Today Microsoft officially announced that it will make Windows 8.1 available as a free update to all Windows 8 users beginning on October 18th (in New Zealand, that is, it will actually be available on the 17th in most of the world), and then available at retail and on new devices beginning on October 18th by market. The update to Windows 8 comes just a few days shy of a year after its initial launch, on October 26th last year, and while it’s pushing it to call Windows 8.1 a new “version”, it’s much more than a service pack, and marks the first real evidence that Microsoft is serious about pushing the limits of how fast it can churn out new versions of Windows.
For a lot of reasons, even without a newfound emphasis on speed, Microsoft may have found itself in need of a quick update to Windows 8. The Windows team, while still under the leadership of since departed President Steven Sinofsky, made a number of bets that to put it mildly didn’t pan out. Customers hated the lack of a start button, and the force feeding of Microsoft’s modern new Start Screen. Work needed to be done, too, to get Windows 8 ready for smaller form factor devices, as Microsoft found itself not quite in the position of authority to dictate screen sizes to its OEMs that it thought it was. While the jury is still out whether or not the new app-centric, touch-first model will gain wide acceptance, Windows 8.1 needed to happen, and fast.
But do we need a new OS every year? At last count, according to NetMarketShare.com, some 37% of desktop users are still on Windows XP, a 12 year old OS that has come to the end of its support lifecycle but is still going strong. More still (44.49%) are on the very much alive Windows 7, and there’s no indication they’ll be any less likely to move than XP users have been. Adoption of Microsoft’s new app model has been slow, at best, as has adoption of the new OS, and there’s nothing to suggest that’s going to change anytime soon. Android and iOS are filling in where Windows used to dominate, and casual users are probably more likely to upgrade to an iPad or a smartphone as they are to a Windows 8 device. That can’t be said of corporate and enterprise customers, of course, and Microsoft will continue to hold a strong position as a business oriented OS company. We’ve reached the Post-PC era in the consumer market at least, and Microsoft bears a lot of the blame for that, but it hasn’t been because we’re not getting new OSes fast enough.
In the meantime, Windows Phone is still struggling to ship basic features, and lags behind both iOS and Android not only in app availability, but in basic OS functionality. Yesterday’s announcement that Microsoft has finally shipped a YouTube app for Windows Phone, while good news, points out some of the inherent problems.
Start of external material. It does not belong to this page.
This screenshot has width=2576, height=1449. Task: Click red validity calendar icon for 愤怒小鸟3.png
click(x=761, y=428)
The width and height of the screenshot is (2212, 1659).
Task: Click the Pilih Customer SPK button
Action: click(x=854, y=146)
Either as a bug or a misguided attempt to save on battery life, the YouTube app’s new video upload feature has been crippled to only allow uploads if the phone is plugged in and charging, a ridiculous limitation that’s apparently caused by Windows Phone’s Background Transfer policies, although the policies are less limiting than the app’s. Neither iOS nor Android have the same limitations, and you can upload a video from where you take it, not from where you charge your phone. Only the tip of the iceberg on the problems with Windows Phone, of course, but Microsoft simply has to move faster, and work better, than this.
While Microsoft rushes to speed up the pace of OS development, it hasn’t apparently placed the same emphasis on developing apps that would allow Windows 8 to shine. The original “core” apps: Mail, Calendar, Music, Videos, and the like were embarrassingly bad when they shipped a year ago, and they’ve only had one major update since (although rumors have new versions of the apps coming just before Windows 8.1 ships). It’s been two and a half years since we first heard rumors that Zune was being killed off, but we’ve yet to see a viable replacement. If Microsoft can ship an OS in a year, why can’t they build a working music service in three?
In Microsoft’s haste to enable ARM processors to run Windows, and therefore get Windows on longer battery life devices, it created Windows RT, a kludge of an OS that has been widely derided and lately discarded, and was probably doomed almost from the start. There are rumblings (ok, from DigiTimes, I know, I know) that Microsoft will push the Windows Phone OS to run both phones and tablets, perhaps as early as Windows Phone 9.0, but that means more waiting around until a new OS is available, more app model changes, and more opportunity for iOS and Android to leave Windows further behind in the dust.
One more example in the “moves too slow” department (and there are many, many more): after being sued by BSkyB for its use of the “SkyDrive” name, Microsoft, after initially vowing to appeal a court decision against it, abruptly announced it was changing the name of SkyDrive. Terms of the agreement allowed Microsoft the use of the SkyDrive name “for a reasonable period of time”. Guess what? When you’re pushing hard to gain acceptance for SkyDrive, while falling behind (see: moves too slow) to Dropbox and the like, that reasonable amount of time should be days or weeks, not the months it will take for Microsoft to change course on branding. Every day that SkyDrive remains without a name is a day lost to the competition.
Microsoft has committed to moving faster on OS development, for reasons that are apparently clear only to them, while continuing to remain stuck in the mud in the areas where moving fast matters. Unless the speed increases filter down (quickly) through the rest of the company, by the time we get the next OS it may be too late, no matter how soon it comes.